In article <3b552483$0$1915$b45e6eb0@senator-bedfellow.mit.edu>,
Jake Wildstrom wrote:
> For a retrocomputing project I'm doing, I'd really like to know how
> the Apple II (in particular Applesoft Basic) handled floating point --
> I'm going to be using software FP, and I'm trying to make it mimic
> Apple II behavior as much as possible. Any pointers to
> algorithms/specifications would be muchly appreciated.
Please visit my Apple II web page at:
http://hotel04.ausys.se/pausch/Apple2
where you can find a complete disassembly, with comments, of the
Applesoft interpreter.
Of course Applesoft performed its f.p. arithmetic in software, since
the Apple II had no hardware support for f.p. arithmetic. Applesoft
stored its f.p. values in a variety of the "Microsoft f.p. format":
Exponent byte: hi bit = sign (1=negative, 0=positive)
next seven bits = binary exponent (bias 127 or 128)
Mantissa bytes: Mantissa, with the most significant bit omitted
(it's always 1 for a noarmalized f.p. number anyway).
The Most Significant Mantissa Byte is stored closest
to the Exponent Byte.
The f.p. number zero was represented by setting all bytes of the f.p.
value to zero. There was no representation for over/underflow,
indefinite, infinite, NaN's etc. Underflows were handled by setting
the result to zero (= all bits 0), overflows/infinites by setting all
bits to 1. Indefinites and NaN's were'nt even considered.... :-)
Applesoft used four mantissa bytes = 5 bytes for the entire f.p.
number. The Exponent Byte appeared at the lowest memory address, and
the Most Significant Mantissa Byte followed; thus in the Apple II,
f.p. numbers were "big endian" as opposed to integers which were
"little endian".
MBASIC (in CP/M) used 3 (single precision) or 7 (double precision)
mantissa bytes, for a total of 4 (single precision) or 8 (double
precision). The Exponent Byte appeared at the highest memory
address, thus MBASIC in CP/M consistently stored its binary numbers
in "little endian" format. Note that unlike the IEEE f.p. format,
the Microsoft f.p. format did not use more exponent bits in
double precision compared to single precision.
GWBASIC/BASICA used the same f.p. number format as MBASIC.
Turbo Pascal used a variety of the MS f.p. format, using one
sign+exponent byte plus 5 mantissa bytes, for a total of 6 bytes.
Although the Apple II Integer Basic lacked floating point, the
Integer Basic ROM's contained "floating point routines", written by
Steve Wozniak, and callable from assembly language. These
floating-point numbers were 4 bytes large, but I don't remember their
precise format - the format differed a little from the MS f.p.
format though.
--
----------------------------------------------------------------
Paul Schlyter, Swedish Amateur Astronomer's Society (SAAF)
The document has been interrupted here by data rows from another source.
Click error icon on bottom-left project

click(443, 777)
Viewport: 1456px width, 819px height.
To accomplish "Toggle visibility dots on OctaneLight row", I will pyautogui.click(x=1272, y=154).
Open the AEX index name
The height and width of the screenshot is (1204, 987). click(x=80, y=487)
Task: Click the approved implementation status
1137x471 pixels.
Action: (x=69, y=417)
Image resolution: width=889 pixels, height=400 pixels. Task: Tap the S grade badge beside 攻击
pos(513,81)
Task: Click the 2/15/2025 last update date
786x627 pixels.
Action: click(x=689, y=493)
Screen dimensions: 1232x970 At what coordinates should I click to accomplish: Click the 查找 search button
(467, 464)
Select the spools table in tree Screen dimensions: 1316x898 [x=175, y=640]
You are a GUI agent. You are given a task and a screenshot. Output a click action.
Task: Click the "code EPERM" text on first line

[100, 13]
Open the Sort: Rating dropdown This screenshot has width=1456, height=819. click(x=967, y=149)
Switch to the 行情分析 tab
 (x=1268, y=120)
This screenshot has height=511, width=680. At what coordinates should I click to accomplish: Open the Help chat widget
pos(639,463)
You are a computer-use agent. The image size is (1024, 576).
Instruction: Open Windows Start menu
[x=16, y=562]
Grev Turegatan 40, S-114 38 Stockholm, SWEDEN
e-mail: pausch at saaf dot se or paul.schlyter at ausys dot se
WWW: http://hotel04.ausys.se/pausch http://welcome.to/pausch
Jake Wildstrom wrote:
> For a retrocomputing project I'm doing, I'd really like to know how
> the Apple II (in particular Applesoft Basic) handled floating point --
> I'm going to be using software FP, and I'm trying to make it mimic
> Apple II behavior as much as possible. Any pointers to
> algorithms/specifications would be muchly appreciated.
I'm aware of three relatively common floating point implementations on
the Apple II:
- Applesoft BASIC
- Apple II Pascal
- Standard Apple Numerics Library (SANE)
Applesoft's implementation came from Microsoft. It uses five bytes to
store the floating point number, with a similar range of magnitudes to
IEEE-754 single precision floating point (i.e. 7 bit exponent), but with
a larger mantissa hence greater precision. I don't have time to check
right now, but there is probably more information available in the
reference manuals. An interesting point about the Applesoft floating
point engine is that it had some well known bugs which you may want to
emulate.
I don't know what Apple II Pascal used. It is probably documented in
the manual, which is rather deeply buried at the moment. I think it had
four bytes for floating point variables, so it is probably similar to
IEEE-754 single precision.
SANE _is_ IEEE-754/854, using single, double and extended precision (4,
8 and 10 bytes respectively). The SANE library was available for 8-bit
Apple II models (used by AppleWorks, for example), and is part of the
toolbox for the Apple IIgs and Macintosh.